CVE-2022-2436: 
WordPress vulnerability analysis and mitigation

The WordPress Download Manager plugin (versions up to 3.2.49) was identified with a deserialization vulnerability tracked as CVE-2022-2436. The vulnerability was discovered by Rasoul Jahanshahi and publicly disclosed on August 17, 2022. This security issue affects the plugin's handling of the 'file[package_dir]' parameter, potentially allowing authenticated users with contributor-level privileges or higher to exploit the vulnerability (WPScan).
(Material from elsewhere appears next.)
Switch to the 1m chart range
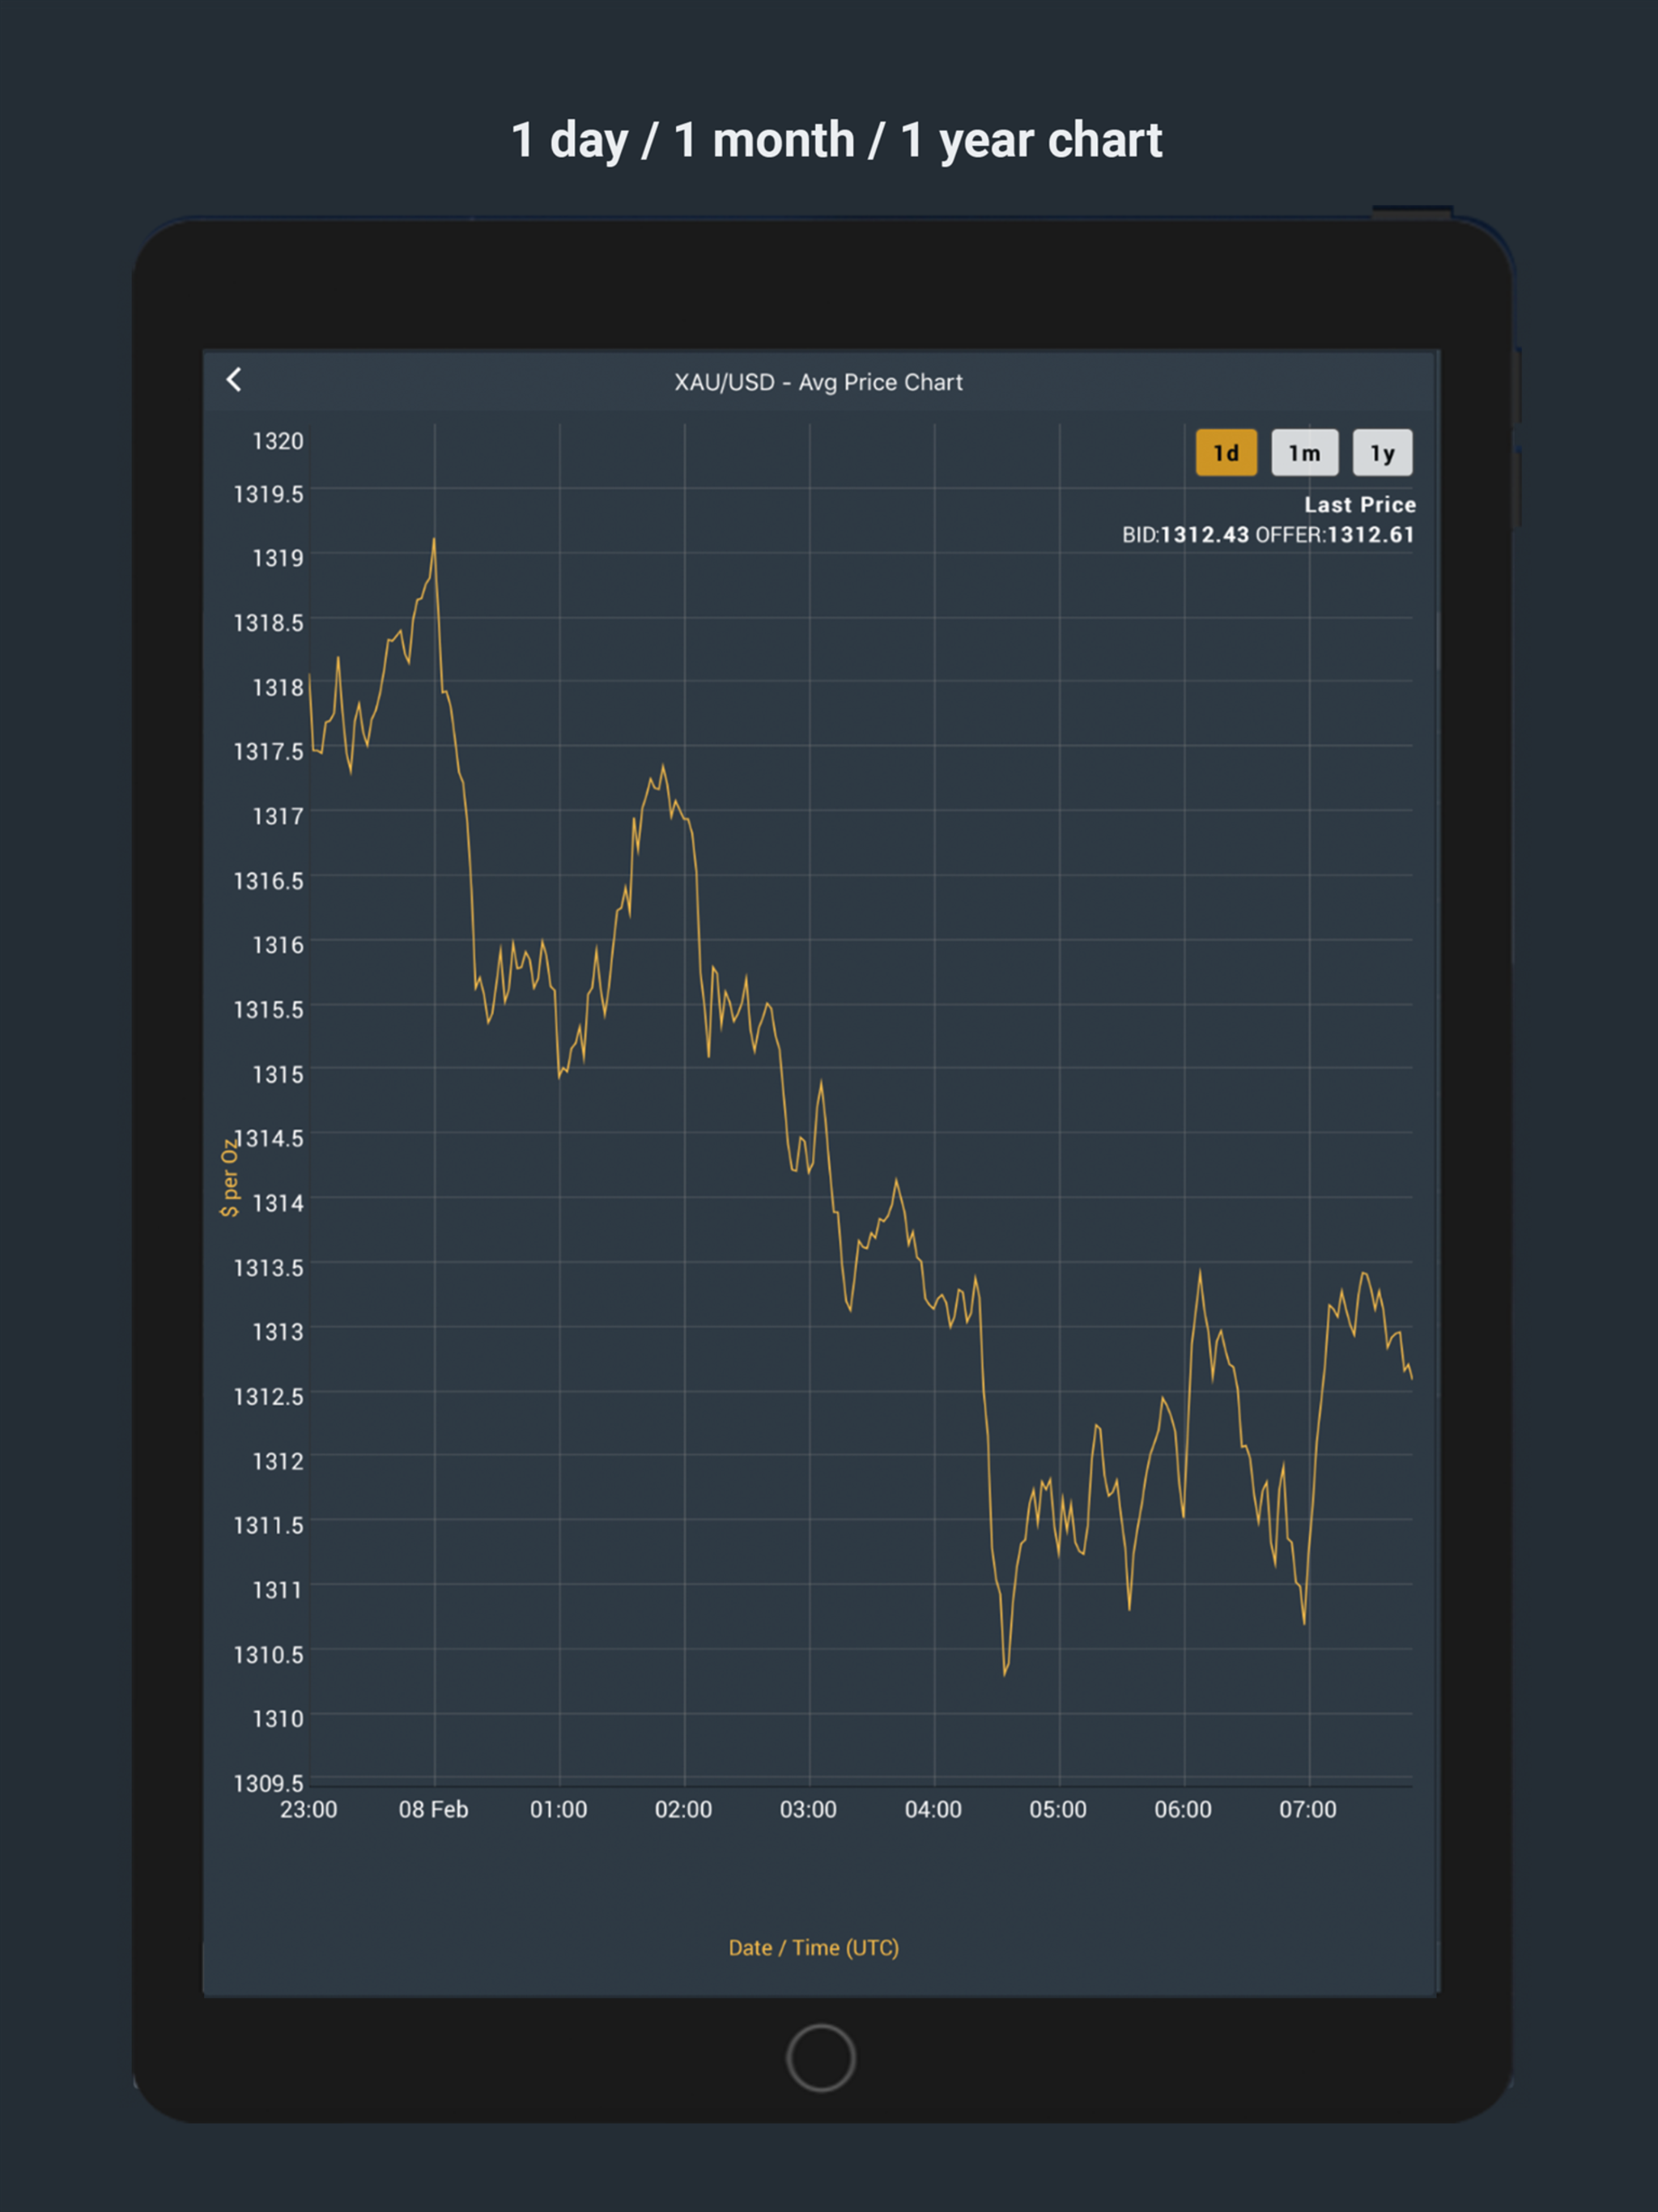This screenshot has width=1658, height=2212. 1304,453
The vulnerability is classified as an Object Injection/Deserialization of untrusted data (CWE-502) issue. It received a CVSS v3.1 base score of 8.8 (High) with the vector string CVSS:3.1/AV:N/AC:L/PR:L/UI:N/S:U/C:H/I:H/A:H. The technical issue stems from improper validation of the 'file[package_dir]' parameter, which allows attackers to use PHAR wrapper for deserializing data and calling arbitrary PHP Objects (NVD).

The vulnerability could allow attackers to perform various malicious actions if a suitable PHP Object Pollution (POP) chain is present in the target environment. The high CVSS score indicates potential severe impacts on confidentiality, integrity, and availability of the affected systems (Wordfence).

The vulnerability was fixed in version 3.2.50 of the WordPress Download Manager plugin. Users are advised to update to this version or later to mitigate the risk (WPScan).